La situation entre l’Allemagne et la Russie se tend à nouveau, alors que le parquet fédéral allemand a ouvert une enquête pour suspicion d’espionnage. Cette enquête fait suite à un piratage de la messagerie Signal, ciblant principalement des députés, des journalistes, des diplomates et des militaires. Les autorités allemandes, en première ligne dans l’aide militaire à l’Ukraine, mettent en cause Moscou, qui dément toute implication.
EN BREF
- L’Allemagne enquête sur un piratage de la messagerie Signal touchant des députés.
- Berlin accuse la Russie de mener des cyberattaques ciblant l’État et les journalistes.
- Le gouvernement allemand reste prudent dans ses accusations formelles.
Ce piratage a été qualifié d’extrêmement préoccupant par Konstantin von Notz, député des Verts et expert en sécurité nationale. Selon lui, l’intégrité des communications des députés pourrait être compromise. Il a également averti que le nombre de personnes affectées pourrait continuer d’augmenter, une situation qui suscite de nombreuses interrogations au sein des partis politiques allemands.
Des membres des sociaux-démocrates et de l’extrême gauche, Die Linke, ont reconnu que certains de leurs élus avaient été ciblés. Le gouvernement conservateur, dirigé par le chancelier Friedrich Merz, n’a pas encore fourni d’informations claires sur l’ampleur de cette cyberattaque, qui aurait débuté en février et serait toujours en cours.
Une porte-parole du ministère de l’Intérieur a indiqué que cette attaque visait des cibles politiques, l’armée, la diplomatie, ainsi que des journalistes d’investigation, ce qui soulève des inquiétudes quant à la sécurité des données sensibles en Allemagne.
Cette affaire prend de l’ampleur, notamment après qu’un rapport de l’hebdomadaire der Spiegel a révélé que Julia Klöckner, présidente du Bundestag et membre du parti conservateur, avait également été victime d’une tentative d’hameçonnage. Face à cette situation préoccupante, Sebastian Hille, porte-parole de la chancellerie allemande, a tenu à rassurer en affirmant que les communications gouvernementales étaient sécurisées.
Bien que l’Allemagne n’ait pas encore porté d’accusation formelle contre la Russie, Marc Henrichmann, président de la commission de contrôle parlementaire du Bundestag, a clairement fait comprendre que la Russie serait derrière cette tentative d’hameçonnage. Dans un courriel adressé à l’AFP, il a souligné que cette situation représente un signal d’alarme pour l’ensemble du pays.

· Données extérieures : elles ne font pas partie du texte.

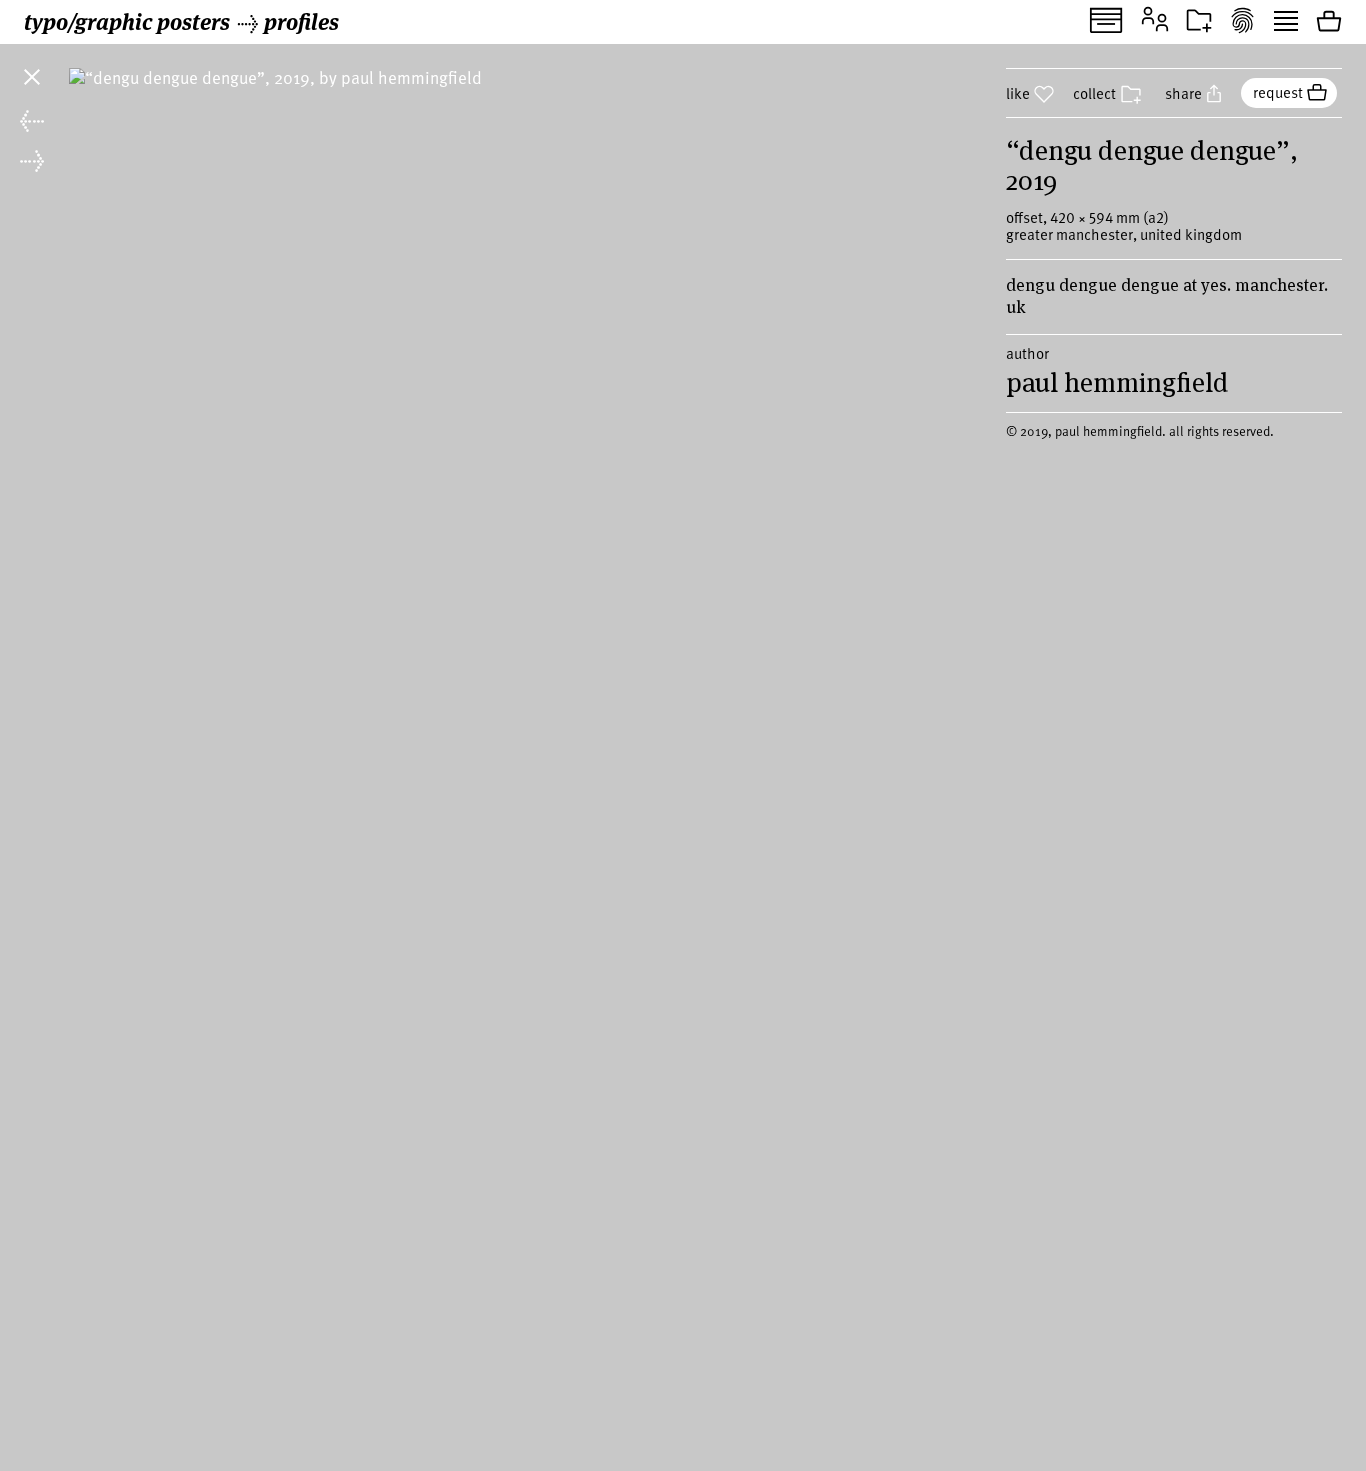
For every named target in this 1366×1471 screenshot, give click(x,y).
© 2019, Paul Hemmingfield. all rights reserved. (1140, 431)
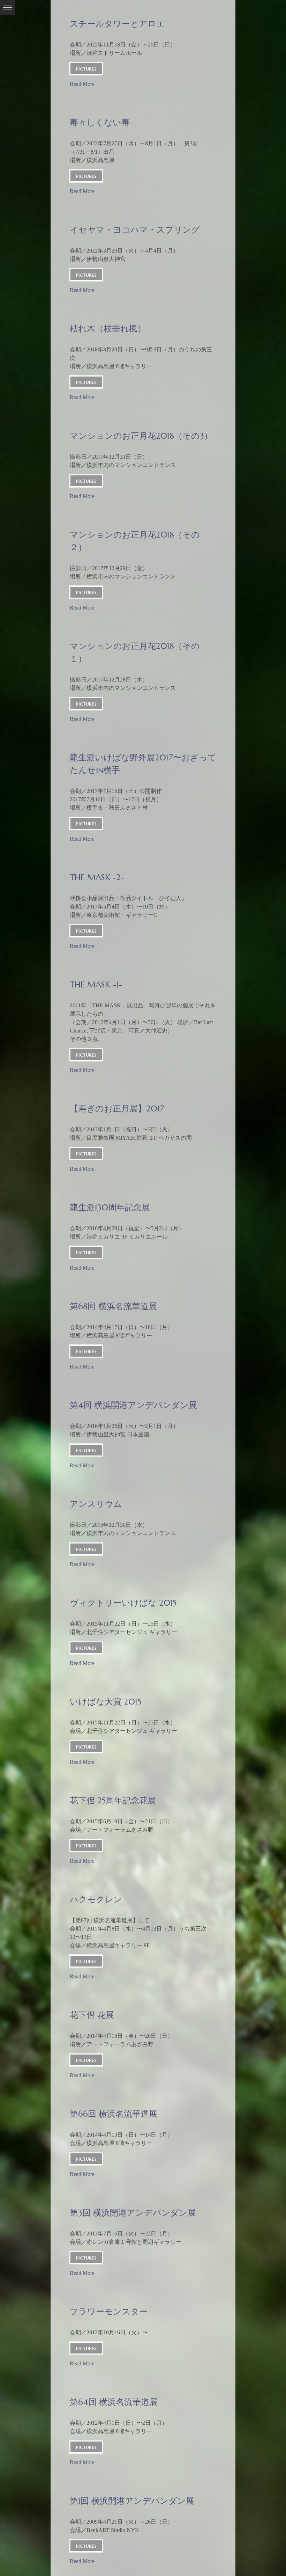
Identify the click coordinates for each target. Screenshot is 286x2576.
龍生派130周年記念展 (110, 1207)
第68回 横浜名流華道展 (113, 1306)
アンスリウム (96, 1504)
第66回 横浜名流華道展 (113, 2114)
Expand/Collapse (7, 7)
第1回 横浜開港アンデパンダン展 (132, 2501)
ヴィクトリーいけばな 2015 (123, 1603)
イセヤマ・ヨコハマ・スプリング (135, 230)
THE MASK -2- (97, 877)
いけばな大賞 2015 (105, 1701)
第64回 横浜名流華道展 (114, 2402)
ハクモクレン (96, 1899)
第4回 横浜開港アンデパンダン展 (133, 1405)
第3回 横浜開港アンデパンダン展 (133, 2213)
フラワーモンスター (109, 2311)
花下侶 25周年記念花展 (113, 1800)
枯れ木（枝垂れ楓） (108, 328)
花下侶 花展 (92, 2015)
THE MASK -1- (96, 984)
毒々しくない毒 (100, 122)
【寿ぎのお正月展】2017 (117, 1108)
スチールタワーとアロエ (117, 24)
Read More (82, 84)
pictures (86, 68)
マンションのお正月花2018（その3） (141, 436)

Alors que les tensions entre les deux nations continuent de se raviver, la question de la cybersécurité devient de plus en plus cruciale. Les autorités allemandes devront non seulement renforcer leurs défenses contre de potentielles cyberattaques, mais aussi établir un dialogue clair sur la manière de répondre aux actes d’espionnage supposés. Ce développement souligne l’importance d’une vigilance accrue face aux menaces numériques qui pèsent sur les institutions gouvernementales et la sécurité nationale.